=== Task details ===
Please transcribe, exactly, the line that contains "Task: Open the blue M-shaped taskbar app" and every line after it to the end of the records, and nothing else.

(Saved entries)

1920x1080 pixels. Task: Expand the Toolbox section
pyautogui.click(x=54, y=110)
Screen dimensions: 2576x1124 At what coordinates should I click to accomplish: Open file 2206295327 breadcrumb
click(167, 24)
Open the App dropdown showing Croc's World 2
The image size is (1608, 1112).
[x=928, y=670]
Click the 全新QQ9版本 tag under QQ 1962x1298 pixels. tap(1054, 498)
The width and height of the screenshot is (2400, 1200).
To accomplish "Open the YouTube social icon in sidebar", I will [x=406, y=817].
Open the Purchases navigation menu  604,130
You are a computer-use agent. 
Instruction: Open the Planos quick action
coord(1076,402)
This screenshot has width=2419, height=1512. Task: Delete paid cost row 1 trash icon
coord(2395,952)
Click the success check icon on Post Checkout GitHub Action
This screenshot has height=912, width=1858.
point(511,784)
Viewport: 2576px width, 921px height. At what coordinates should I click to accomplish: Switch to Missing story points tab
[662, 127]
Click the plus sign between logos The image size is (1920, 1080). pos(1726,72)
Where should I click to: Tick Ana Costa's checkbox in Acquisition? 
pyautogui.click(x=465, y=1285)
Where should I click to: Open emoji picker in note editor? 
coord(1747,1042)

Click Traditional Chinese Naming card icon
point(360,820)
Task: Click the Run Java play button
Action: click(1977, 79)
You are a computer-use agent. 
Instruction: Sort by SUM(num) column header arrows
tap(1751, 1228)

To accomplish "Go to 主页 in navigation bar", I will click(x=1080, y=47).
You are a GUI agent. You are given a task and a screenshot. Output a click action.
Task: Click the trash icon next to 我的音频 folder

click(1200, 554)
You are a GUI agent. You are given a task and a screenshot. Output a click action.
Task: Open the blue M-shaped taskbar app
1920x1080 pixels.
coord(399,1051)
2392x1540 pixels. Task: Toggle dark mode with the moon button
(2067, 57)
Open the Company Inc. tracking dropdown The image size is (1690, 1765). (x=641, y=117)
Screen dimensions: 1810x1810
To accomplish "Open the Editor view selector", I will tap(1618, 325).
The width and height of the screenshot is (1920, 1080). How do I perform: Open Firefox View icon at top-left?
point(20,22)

=== Answer to the problem ===
Task: Open the blue M-shaped taskbar app
1920x1080 pixels.
coord(399,1051)
2392x1540 pixels. Task: Toggle dark mode with the moon button
(2067, 57)
Open the Company Inc. tracking dropdown The image size is (1690, 1765). (x=641, y=117)
Screen dimensions: 1810x1810
To accomplish "Open the Editor view selector", I will tap(1618, 325).
The width and height of the screenshot is (1920, 1080). How do I perform: Open Firefox View icon at top-left?
point(20,22)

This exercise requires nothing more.